Saturday, December 10, 2011

Signs and Posters, a photo essay

Co-ops tend to have eclectic interior design due to the varying tastes of the residents, though one thing that is unique to this type of residential environment is the large amount of signs.  The following signs are from Lothlorien Co-op, a student co-op with 57 residents and 20+ boarders (people who live elsewhere, but eat their meals at the co-op). 

As the number of residents goes up, the amount of signs increases as more and more communication and self-expression relies on passive mass media. 
3-6 people: a few signs on the fridge
7-12 people: signs around the kitchen and in hallways
13-25 people: the above, plus signs in bathrooms and on bulletin boards
25-80 people: signs throughout common spaces
81+ people: signs everywhere, walls covered in writing and artwork

Let's start with the front door.  When most residents don't have cars, where does one express themselves with witty political slogans?  On the front door!

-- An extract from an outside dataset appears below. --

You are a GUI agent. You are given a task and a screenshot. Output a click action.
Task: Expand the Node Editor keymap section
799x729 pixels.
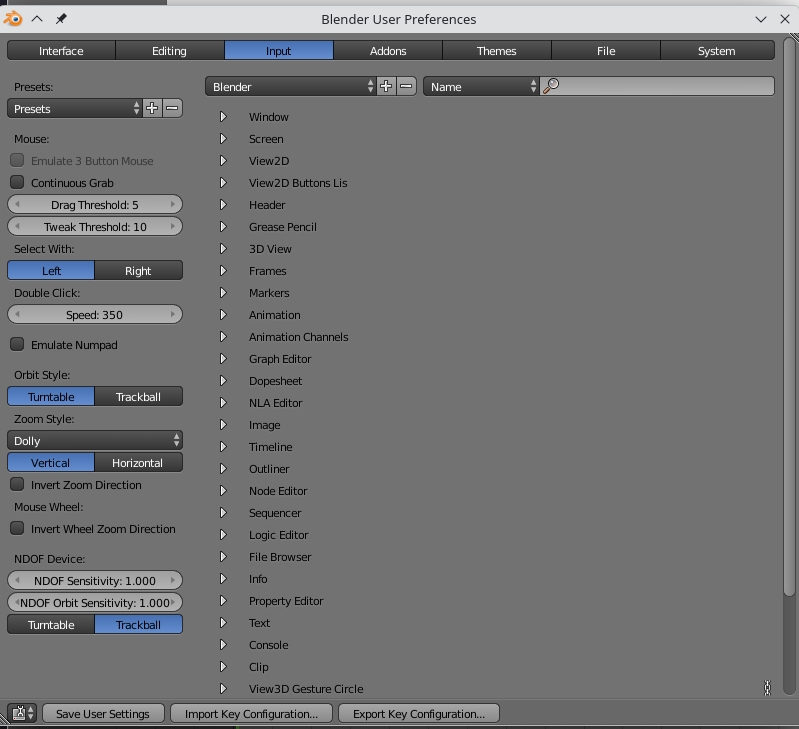223,491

The kitchen door which is the one most residents use to enter the building, has a more utilitarian function.  It is used to advertise events. 

In contrast, a bulletin board made specifically for advertising events, located in the dining room (a less heavily trafficked area) is barely used. 

There's a bulletin board for official announcements

 There's a board specifically for workshift (Chore assignment)

 Refrigerators are prime sign real estate.  These signs talk about how to reduce waste and where to find recycling bins. 

 This refrigerator, being one of the most heavily used, has a lot of interactive signage, including sign-up sheets for house elections.

Multiple levels of information on the inside of the front door in the foyer: a calendar, photos, an event flyer, and energy use data.  The poster in the back is of a nebula.  There is also an object-specific sign here reminding people not to prop the door. 
 More object-specific signage on a pantry window.

 Recycling signs.  With over 12 different categories of recycling ranging from plastics to electronics to hazardous materials, recycling signs are one of the most common.  One reason is that they are often used by visitors to the house, who can't be reached via house email lists. 

When one's room door is one's front door, posters and other decorations sprout on and around the door

Signs are also used as general purpose decoration.

The bathroom is full of signs, as it's a natural place for people to read things.

Sound like information overload?  Not necessarily.  Since the co-op buys food in bulk, there is one place where signs are minimal - the pantry.  Contrast the view below to that of a typical household pantry with its rows of brightly branded food products.